Copy out the data again, word for word, from the line containing "How do I perform: Select the 15.50" through the line containing "tap(654, 482)", with both of those lines included.

Entries provided —
────
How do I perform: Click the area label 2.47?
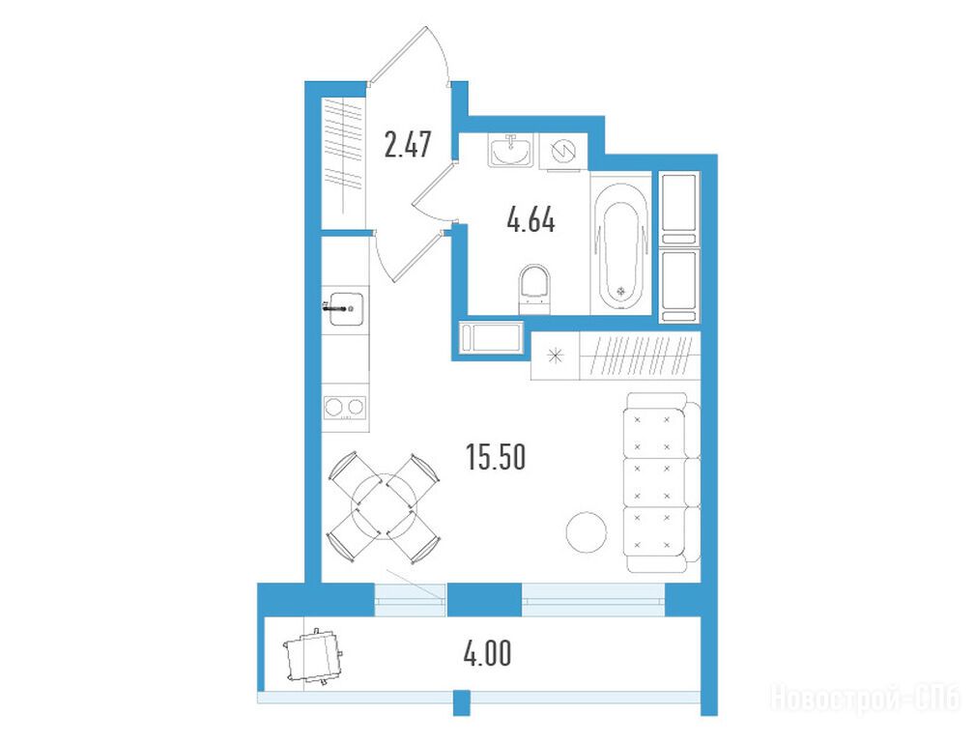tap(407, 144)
────
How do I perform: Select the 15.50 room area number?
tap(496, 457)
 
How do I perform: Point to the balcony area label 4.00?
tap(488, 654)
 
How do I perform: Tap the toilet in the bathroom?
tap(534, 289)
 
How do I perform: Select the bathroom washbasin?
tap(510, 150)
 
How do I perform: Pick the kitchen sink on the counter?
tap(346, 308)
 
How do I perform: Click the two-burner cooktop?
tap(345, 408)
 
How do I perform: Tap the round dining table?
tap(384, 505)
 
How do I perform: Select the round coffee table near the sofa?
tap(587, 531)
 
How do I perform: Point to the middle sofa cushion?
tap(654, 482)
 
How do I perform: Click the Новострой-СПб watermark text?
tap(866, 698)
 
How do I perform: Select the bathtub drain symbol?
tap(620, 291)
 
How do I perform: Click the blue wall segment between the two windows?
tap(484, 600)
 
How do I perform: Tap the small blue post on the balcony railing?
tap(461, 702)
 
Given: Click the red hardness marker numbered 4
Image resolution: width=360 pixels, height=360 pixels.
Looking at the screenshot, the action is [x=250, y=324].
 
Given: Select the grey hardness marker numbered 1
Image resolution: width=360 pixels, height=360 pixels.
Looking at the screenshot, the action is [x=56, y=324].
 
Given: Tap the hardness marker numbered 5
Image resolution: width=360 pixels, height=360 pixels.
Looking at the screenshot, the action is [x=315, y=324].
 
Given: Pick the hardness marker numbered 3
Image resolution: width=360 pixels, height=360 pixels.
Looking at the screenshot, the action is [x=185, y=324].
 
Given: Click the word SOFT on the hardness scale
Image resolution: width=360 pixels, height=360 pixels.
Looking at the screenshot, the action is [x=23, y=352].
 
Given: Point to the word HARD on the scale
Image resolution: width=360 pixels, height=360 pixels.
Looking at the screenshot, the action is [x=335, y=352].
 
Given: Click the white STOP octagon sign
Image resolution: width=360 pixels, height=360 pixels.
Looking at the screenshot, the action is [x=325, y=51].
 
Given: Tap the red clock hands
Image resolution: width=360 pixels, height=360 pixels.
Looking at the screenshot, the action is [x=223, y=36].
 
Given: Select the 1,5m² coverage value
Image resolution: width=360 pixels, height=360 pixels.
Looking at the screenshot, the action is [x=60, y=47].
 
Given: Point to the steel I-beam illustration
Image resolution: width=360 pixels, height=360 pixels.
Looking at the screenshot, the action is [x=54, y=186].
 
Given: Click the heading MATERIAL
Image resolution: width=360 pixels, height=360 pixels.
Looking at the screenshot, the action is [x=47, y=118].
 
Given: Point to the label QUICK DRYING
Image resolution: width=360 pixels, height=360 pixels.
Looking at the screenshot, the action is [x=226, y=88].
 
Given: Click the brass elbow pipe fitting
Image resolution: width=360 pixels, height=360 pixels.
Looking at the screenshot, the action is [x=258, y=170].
────
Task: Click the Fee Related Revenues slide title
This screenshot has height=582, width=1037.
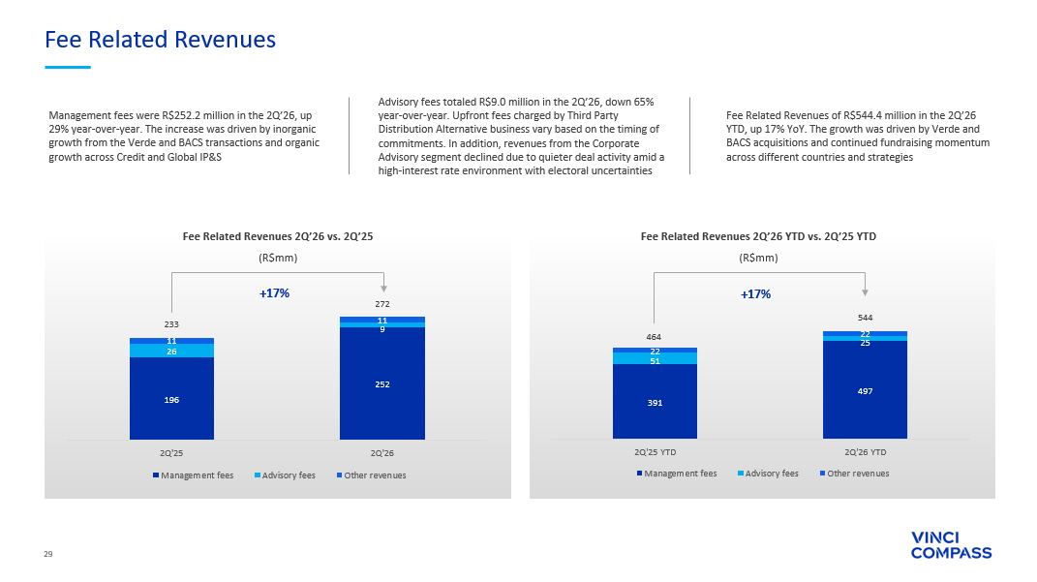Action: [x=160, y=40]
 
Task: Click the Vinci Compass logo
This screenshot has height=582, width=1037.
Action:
────
Output for this task —
How do I perform: Select the 15.50 room area number?
tap(496, 457)
 
How do I perform: Point to the balcony area label 4.00?
tap(488, 654)
 
How do I perform: Tap the toilet in the bathroom?
tap(534, 289)
 
How do I perform: Select the bathroom washbasin?
tap(510, 150)
 
How do I perform: Pick the kitchen sink on the counter?
tap(346, 308)
 
How do I perform: Click the two-burner cooktop?
tap(345, 408)
 
How do I perform: Tap the round dining table?
tap(384, 505)
 
How do I perform: Select the round coffee table near the sofa?
tap(587, 531)
 
How do I perform: Point to the middle sofa cushion?
tap(654, 482)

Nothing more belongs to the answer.